> Dataset excerpt
*-*-*
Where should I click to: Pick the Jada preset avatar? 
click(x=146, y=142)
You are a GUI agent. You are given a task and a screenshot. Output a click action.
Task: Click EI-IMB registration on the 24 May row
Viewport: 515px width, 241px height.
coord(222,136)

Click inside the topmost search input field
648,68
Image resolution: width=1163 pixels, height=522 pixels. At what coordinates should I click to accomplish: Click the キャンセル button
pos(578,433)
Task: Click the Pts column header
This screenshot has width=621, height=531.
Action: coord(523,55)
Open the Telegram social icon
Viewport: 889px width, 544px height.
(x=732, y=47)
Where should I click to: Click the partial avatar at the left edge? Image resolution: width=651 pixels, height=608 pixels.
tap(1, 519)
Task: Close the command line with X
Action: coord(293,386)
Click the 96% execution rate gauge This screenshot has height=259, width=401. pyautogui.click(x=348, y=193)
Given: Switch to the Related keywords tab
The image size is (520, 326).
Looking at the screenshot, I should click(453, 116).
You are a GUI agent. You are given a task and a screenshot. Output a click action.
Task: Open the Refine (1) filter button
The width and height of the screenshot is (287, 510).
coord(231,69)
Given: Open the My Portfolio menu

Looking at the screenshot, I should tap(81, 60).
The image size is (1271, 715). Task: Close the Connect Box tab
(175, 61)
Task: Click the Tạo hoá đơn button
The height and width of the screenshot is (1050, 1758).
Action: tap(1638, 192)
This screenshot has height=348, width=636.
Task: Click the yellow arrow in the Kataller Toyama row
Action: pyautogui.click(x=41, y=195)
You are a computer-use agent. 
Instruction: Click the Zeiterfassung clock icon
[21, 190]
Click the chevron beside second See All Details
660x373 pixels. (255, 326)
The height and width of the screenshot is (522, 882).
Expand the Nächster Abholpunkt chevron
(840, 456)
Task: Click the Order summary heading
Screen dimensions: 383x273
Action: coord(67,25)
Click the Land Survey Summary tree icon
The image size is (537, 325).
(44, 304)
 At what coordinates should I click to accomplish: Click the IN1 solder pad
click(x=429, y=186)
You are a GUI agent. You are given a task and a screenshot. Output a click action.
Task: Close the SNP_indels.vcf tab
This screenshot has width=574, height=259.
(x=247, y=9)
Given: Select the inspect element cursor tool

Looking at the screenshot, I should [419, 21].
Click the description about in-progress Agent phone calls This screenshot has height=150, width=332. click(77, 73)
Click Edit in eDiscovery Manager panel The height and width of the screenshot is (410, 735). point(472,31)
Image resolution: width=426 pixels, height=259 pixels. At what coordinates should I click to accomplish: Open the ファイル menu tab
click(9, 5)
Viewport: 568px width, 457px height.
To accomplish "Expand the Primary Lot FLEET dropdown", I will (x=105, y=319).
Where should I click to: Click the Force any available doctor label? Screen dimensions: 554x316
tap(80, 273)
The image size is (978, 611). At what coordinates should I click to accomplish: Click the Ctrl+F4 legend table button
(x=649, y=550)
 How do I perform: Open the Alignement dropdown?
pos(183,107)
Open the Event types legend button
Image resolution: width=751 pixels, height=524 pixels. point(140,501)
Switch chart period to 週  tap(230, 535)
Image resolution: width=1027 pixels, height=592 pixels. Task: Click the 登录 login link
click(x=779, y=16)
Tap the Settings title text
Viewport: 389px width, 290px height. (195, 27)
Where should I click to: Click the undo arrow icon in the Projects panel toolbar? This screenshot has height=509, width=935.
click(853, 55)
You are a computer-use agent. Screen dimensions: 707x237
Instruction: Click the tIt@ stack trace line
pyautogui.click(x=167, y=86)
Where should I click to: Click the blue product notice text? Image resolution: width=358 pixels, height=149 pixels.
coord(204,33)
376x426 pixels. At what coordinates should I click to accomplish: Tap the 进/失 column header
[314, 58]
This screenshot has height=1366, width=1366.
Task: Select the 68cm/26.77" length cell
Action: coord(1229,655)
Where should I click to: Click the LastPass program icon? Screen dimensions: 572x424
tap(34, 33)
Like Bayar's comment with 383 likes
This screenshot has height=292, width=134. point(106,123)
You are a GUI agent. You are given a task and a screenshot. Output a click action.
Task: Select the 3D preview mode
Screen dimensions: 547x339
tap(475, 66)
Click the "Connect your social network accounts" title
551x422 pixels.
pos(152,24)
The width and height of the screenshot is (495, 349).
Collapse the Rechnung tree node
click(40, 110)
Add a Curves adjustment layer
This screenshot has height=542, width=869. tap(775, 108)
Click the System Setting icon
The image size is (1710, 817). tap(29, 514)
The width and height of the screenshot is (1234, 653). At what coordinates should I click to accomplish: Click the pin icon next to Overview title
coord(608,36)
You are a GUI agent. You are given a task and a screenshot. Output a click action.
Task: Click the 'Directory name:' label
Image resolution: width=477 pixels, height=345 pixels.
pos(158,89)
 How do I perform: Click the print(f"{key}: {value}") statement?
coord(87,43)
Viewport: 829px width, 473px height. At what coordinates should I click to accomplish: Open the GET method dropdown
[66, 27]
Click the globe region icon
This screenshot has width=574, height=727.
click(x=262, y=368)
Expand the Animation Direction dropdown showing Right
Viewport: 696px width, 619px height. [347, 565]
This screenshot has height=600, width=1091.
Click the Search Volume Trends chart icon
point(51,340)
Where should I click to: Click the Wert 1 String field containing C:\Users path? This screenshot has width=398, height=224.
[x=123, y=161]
*-*-*
> Task goal
Copy out every line of the items above without any changes.

> Response for this exercise
Where should I click to: Pick the Jada preset avatar? 
click(x=146, y=142)
You are a GUI agent. You are given a task and a screenshot. Output a click action.
Task: Click EI-IMB registration on the 24 May row
Viewport: 515px width, 241px height.
coord(222,136)

Click inside the topmost search input field
648,68
Image resolution: width=1163 pixels, height=522 pixels. At what coordinates should I click to accomplish: Click the キャンセル button
pos(578,433)
Task: Click the Pts column header
This screenshot has width=621, height=531.
Action: coord(523,55)
Open the Telegram social icon
Viewport: 889px width, 544px height.
(x=732, y=47)
Where should I click to: Click the partial avatar at the left edge? Image resolution: width=651 pixels, height=608 pixels.
tap(1, 519)
Task: Close the command line with X
Action: coord(293,386)
Click the 96% execution rate gauge This screenshot has height=259, width=401. pyautogui.click(x=348, y=193)
Given: Switch to the Related keywords tab
The image size is (520, 326).
Looking at the screenshot, I should click(453, 116).
You are a GUI agent. You are given a task and a screenshot. Output a click action.
Task: Open the Refine (1) filter button
The width and height of the screenshot is (287, 510).
coord(231,69)
Given: Open the My Portfolio menu

Looking at the screenshot, I should tap(81, 60).
The image size is (1271, 715). Task: Close the Connect Box tab
(175, 61)
Task: Click the Tạo hoá đơn button
The height and width of the screenshot is (1050, 1758).
Action: tap(1638, 192)
This screenshot has height=348, width=636.
Task: Click the yellow arrow in the Kataller Toyama row
Action: pyautogui.click(x=41, y=195)
You are a computer-use agent. 
Instruction: Click the Zeiterfassung clock icon
[21, 190]
Click the chevron beside second See All Details
660x373 pixels. (255, 326)
The height and width of the screenshot is (522, 882).
Expand the Nächster Abholpunkt chevron
(840, 456)
Task: Click the Order summary heading
Screen dimensions: 383x273
Action: coord(67,25)
Click the Land Survey Summary tree icon
The image size is (537, 325).
(44, 304)
 At what coordinates should I click to accomplish: Click the IN1 solder pad
click(x=429, y=186)
You are a GUI agent. You are given a task and a screenshot. Output a click action.
Task: Close the SNP_indels.vcf tab
This screenshot has width=574, height=259.
(x=247, y=9)
Given: Select the inspect element cursor tool

Looking at the screenshot, I should [419, 21].
Click the description about in-progress Agent phone calls This screenshot has height=150, width=332. click(77, 73)
Click Edit in eDiscovery Manager panel The height and width of the screenshot is (410, 735). point(472,31)
Image resolution: width=426 pixels, height=259 pixels. At what coordinates should I click to accomplish: Open the ファイル menu tab
click(9, 5)
Viewport: 568px width, 457px height.
To accomplish "Expand the Primary Lot FLEET dropdown", I will (x=105, y=319).
Where should I click to: Click the Force any available doctor label? Screen dimensions: 554x316
tap(80, 273)
The image size is (978, 611). At what coordinates should I click to accomplish: Click the Ctrl+F4 legend table button
(x=649, y=550)
 How do I perform: Open the Alignement dropdown?
pos(183,107)
Open the Event types legend button
Image resolution: width=751 pixels, height=524 pixels. point(140,501)
Switch chart period to 週  tap(230, 535)
Image resolution: width=1027 pixels, height=592 pixels. Task: Click the 登录 login link
click(x=779, y=16)
Tap the Settings title text
Viewport: 389px width, 290px height. (195, 27)
Where should I click to: Click the undo arrow icon in the Projects panel toolbar? This screenshot has height=509, width=935.
click(853, 55)
You are a computer-use agent. Screen dimensions: 707x237
Instruction: Click the tIt@ stack trace line
pyautogui.click(x=167, y=86)
Where should I click to: Click the blue product notice text? Image resolution: width=358 pixels, height=149 pixels.
coord(204,33)
376x426 pixels. At what coordinates should I click to accomplish: Tap the 进/失 column header
[314, 58]
This screenshot has height=1366, width=1366.
Task: Select the 68cm/26.77" length cell
Action: coord(1229,655)
Where should I click to: Click the LastPass program icon? Screen dimensions: 572x424
tap(34, 33)
Like Bayar's comment with 383 likes
This screenshot has height=292, width=134. point(106,123)
You are a GUI agent. You are given a task and a screenshot. Output a click action.
Task: Select the 3D preview mode
Screen dimensions: 547x339
tap(475, 66)
Click the "Connect your social network accounts" title
551x422 pixels.
pos(152,24)
The width and height of the screenshot is (495, 349).
Collapse the Rechnung tree node
click(40, 110)
Add a Curves adjustment layer
This screenshot has height=542, width=869. tap(775, 108)
Click the System Setting icon
The image size is (1710, 817). tap(29, 514)
The width and height of the screenshot is (1234, 653). At what coordinates should I click to accomplish: Click the pin icon next to Overview title
coord(608,36)
You are a GUI agent. You are given a task and a screenshot. Output a click action.
Task: Click the 'Directory name:' label
Image resolution: width=477 pixels, height=345 pixels.
pos(158,89)
 How do I perform: Click the print(f"{key}: {value}") statement?
coord(87,43)
Viewport: 829px width, 473px height. At what coordinates should I click to accomplish: Open the GET method dropdown
[66, 27]
Click the globe region icon
This screenshot has width=574, height=727.
click(x=262, y=368)
Expand the Animation Direction dropdown showing Right
Viewport: 696px width, 619px height. [347, 565]
This screenshot has height=600, width=1091.
Click the Search Volume Trends chart icon
point(51,340)
Where should I click to: Click the Wert 1 String field containing C:\Users path? This screenshot has width=398, height=224.
[x=123, y=161]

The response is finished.